**THE TASK:** In the listing below, locate the lines that hold "Data" and copy them.

**SOURCE RECORDS:**
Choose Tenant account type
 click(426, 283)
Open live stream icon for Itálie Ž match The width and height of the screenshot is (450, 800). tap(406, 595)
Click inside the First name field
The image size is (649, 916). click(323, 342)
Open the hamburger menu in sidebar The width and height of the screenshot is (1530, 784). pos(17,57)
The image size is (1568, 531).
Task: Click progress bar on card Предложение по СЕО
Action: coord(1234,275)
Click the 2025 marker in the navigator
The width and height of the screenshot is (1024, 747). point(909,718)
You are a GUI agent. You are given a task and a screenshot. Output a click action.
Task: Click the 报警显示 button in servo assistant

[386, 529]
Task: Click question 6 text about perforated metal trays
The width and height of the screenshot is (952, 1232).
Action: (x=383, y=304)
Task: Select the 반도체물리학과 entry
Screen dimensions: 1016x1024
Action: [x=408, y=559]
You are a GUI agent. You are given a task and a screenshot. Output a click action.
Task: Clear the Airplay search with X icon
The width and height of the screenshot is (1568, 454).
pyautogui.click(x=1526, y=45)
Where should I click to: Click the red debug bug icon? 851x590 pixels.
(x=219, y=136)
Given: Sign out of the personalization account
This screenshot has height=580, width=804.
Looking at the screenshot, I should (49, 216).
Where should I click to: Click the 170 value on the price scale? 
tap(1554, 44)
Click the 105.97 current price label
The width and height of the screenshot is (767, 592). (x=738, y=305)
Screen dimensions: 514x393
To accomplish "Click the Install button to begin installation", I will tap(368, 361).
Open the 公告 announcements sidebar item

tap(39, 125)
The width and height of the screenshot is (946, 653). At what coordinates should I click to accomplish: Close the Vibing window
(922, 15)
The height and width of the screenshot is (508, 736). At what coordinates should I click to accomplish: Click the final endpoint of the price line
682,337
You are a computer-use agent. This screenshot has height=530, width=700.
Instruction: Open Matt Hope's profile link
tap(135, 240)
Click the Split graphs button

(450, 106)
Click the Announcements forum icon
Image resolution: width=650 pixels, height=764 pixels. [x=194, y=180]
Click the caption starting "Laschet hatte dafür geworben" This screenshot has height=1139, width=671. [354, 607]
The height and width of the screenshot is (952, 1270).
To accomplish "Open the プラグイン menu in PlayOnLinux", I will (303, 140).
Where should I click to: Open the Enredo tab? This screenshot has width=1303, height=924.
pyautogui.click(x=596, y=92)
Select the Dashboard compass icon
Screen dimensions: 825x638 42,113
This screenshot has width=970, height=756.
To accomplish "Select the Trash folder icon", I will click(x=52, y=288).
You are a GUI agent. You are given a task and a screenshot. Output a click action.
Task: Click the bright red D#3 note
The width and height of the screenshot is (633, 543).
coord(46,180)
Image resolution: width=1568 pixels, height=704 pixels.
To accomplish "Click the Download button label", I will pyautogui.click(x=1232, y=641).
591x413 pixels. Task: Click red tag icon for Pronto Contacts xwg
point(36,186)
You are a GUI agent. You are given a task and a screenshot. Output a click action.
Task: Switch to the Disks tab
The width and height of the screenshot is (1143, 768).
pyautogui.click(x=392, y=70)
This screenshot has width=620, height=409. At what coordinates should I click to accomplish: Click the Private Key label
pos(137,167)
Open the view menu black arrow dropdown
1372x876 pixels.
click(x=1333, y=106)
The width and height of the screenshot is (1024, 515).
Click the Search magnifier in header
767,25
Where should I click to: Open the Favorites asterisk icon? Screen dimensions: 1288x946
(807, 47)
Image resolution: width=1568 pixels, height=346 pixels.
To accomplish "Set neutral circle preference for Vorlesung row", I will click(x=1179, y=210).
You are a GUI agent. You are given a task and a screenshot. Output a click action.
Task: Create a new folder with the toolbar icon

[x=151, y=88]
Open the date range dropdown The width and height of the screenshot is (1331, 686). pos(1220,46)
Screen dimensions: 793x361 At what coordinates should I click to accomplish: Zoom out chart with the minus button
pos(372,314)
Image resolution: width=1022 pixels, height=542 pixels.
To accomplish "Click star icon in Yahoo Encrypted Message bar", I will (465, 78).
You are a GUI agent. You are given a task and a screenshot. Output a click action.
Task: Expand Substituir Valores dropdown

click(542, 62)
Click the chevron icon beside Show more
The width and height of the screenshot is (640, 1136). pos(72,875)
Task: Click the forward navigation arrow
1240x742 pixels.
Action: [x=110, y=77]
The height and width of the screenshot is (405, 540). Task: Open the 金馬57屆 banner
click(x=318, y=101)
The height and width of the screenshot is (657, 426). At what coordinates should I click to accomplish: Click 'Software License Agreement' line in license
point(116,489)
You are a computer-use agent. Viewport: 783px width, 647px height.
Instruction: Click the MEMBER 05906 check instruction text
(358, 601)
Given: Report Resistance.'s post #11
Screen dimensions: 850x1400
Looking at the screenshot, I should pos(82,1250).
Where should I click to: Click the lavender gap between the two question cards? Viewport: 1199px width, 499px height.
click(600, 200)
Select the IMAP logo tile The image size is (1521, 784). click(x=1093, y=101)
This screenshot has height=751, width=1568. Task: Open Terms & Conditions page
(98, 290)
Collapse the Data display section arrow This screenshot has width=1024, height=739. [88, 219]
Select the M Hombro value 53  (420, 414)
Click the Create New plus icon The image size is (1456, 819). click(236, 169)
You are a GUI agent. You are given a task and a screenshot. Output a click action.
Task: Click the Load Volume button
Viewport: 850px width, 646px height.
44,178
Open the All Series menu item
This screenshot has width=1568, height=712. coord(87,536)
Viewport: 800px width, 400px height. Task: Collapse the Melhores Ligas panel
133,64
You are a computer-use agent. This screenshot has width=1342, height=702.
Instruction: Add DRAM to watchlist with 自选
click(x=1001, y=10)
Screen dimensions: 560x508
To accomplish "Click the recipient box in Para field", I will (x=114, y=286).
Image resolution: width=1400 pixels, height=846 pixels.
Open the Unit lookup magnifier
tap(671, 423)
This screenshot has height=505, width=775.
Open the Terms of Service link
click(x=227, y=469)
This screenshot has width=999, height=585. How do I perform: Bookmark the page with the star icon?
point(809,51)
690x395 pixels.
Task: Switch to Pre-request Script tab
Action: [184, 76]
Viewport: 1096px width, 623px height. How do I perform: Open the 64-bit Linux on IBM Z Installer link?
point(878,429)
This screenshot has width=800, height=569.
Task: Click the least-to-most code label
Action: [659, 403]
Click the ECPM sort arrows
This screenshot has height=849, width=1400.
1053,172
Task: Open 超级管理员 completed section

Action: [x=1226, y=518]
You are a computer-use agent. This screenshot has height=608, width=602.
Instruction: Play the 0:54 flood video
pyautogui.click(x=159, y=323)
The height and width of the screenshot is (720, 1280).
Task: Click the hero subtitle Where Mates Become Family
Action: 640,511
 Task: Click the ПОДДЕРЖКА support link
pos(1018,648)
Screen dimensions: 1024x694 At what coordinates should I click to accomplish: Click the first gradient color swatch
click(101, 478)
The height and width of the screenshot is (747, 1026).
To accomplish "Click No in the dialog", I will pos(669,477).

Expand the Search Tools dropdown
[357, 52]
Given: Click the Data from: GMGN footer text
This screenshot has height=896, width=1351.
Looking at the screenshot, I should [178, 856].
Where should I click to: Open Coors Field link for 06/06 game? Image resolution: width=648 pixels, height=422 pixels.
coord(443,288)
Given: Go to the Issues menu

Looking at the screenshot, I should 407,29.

**RESULT OF THIS EXERCISE:**
Collapse the Data display section arrow This screenshot has width=1024, height=739. [88, 219]
Given: Click the Data from: GMGN footer text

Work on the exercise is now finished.